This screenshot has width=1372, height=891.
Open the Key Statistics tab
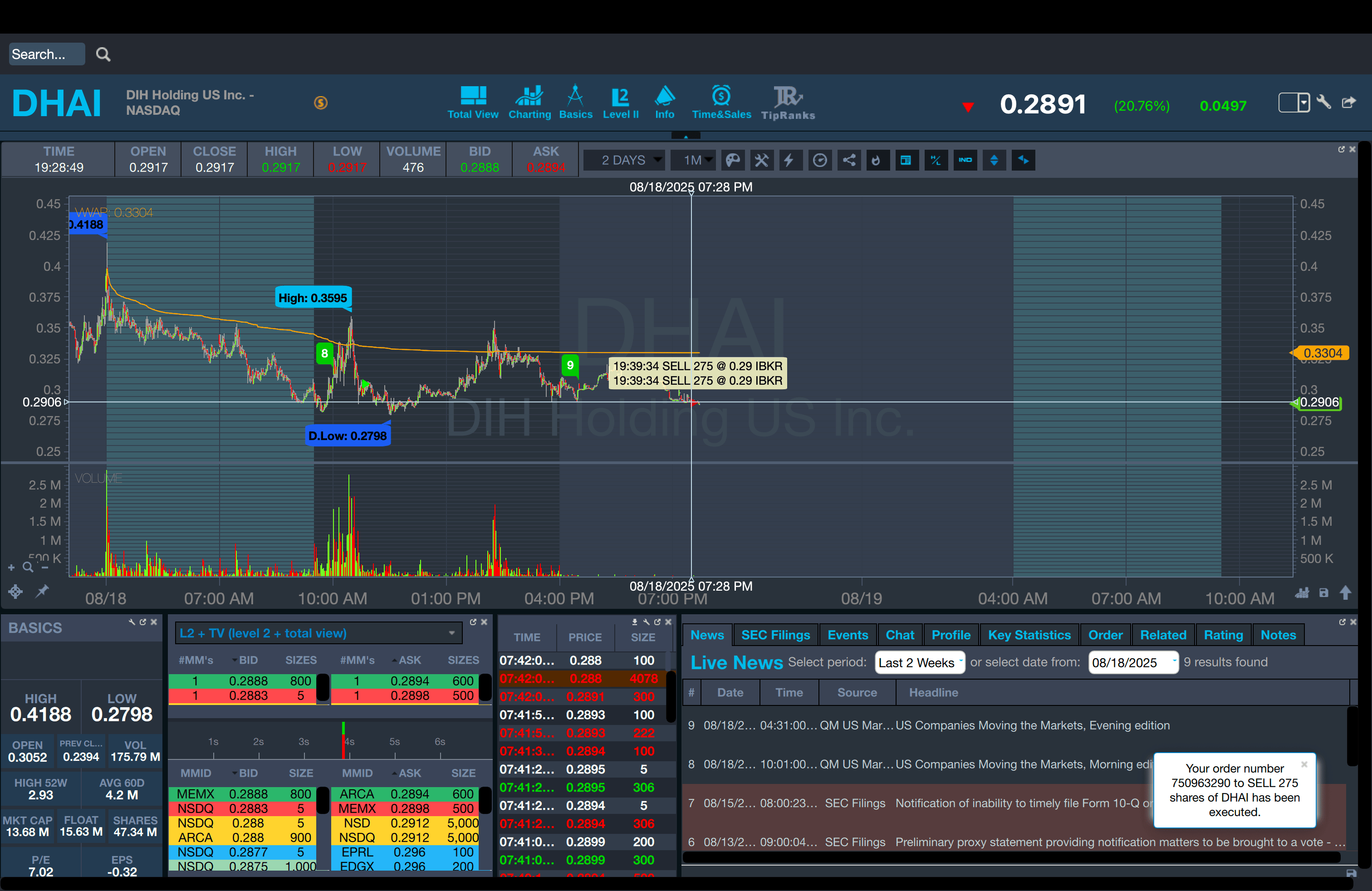point(1029,635)

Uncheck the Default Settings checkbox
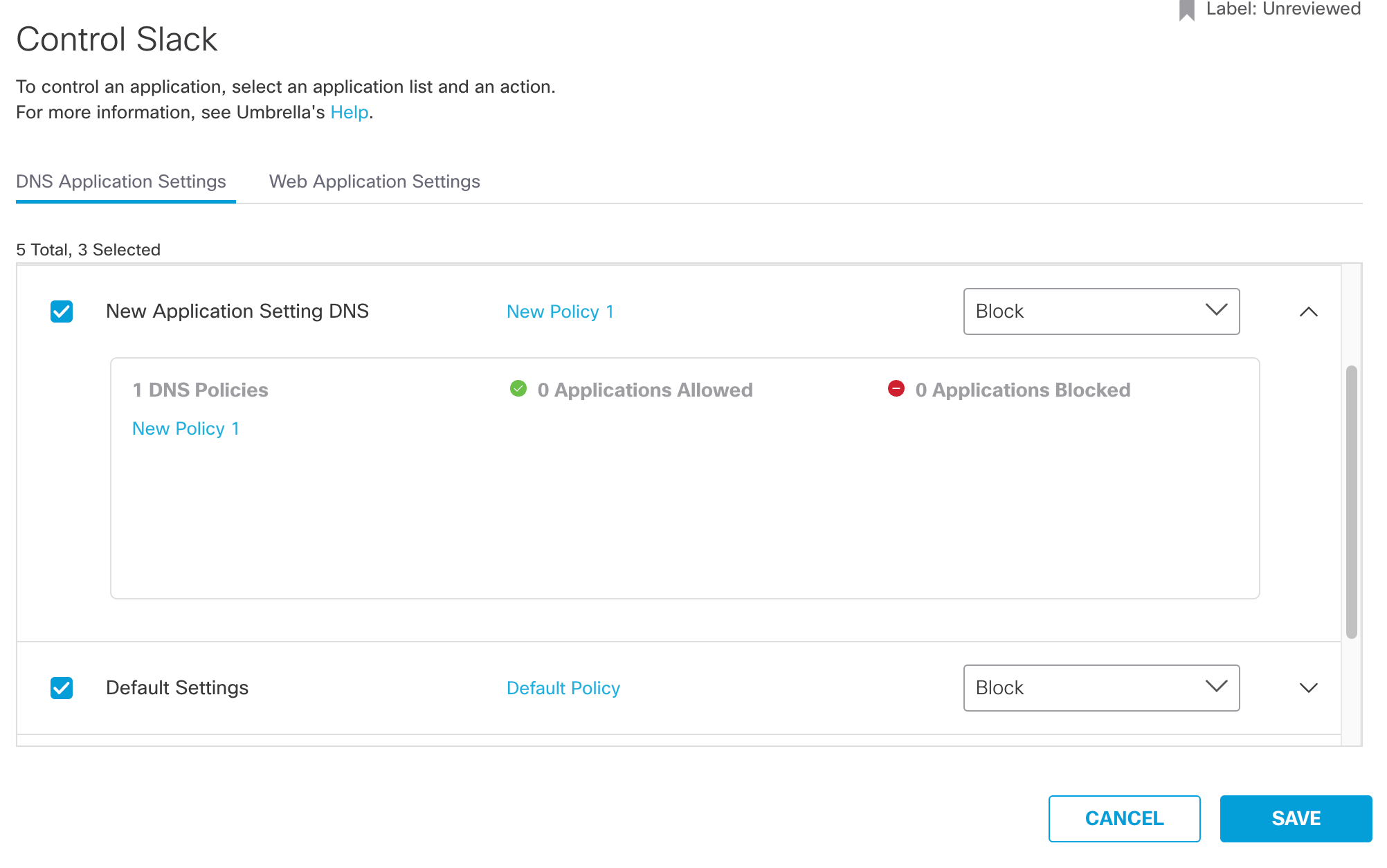(x=62, y=688)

--------------------------------

:: Aim of the task ::
Transcribe all the entries precisely. Do not include any picture.

:: Solution to this problem ::
This screenshot has width=1372, height=891.
Open the Key Statistics tab
point(1029,635)

Uncheck the Default Settings checkbox
(x=62, y=688)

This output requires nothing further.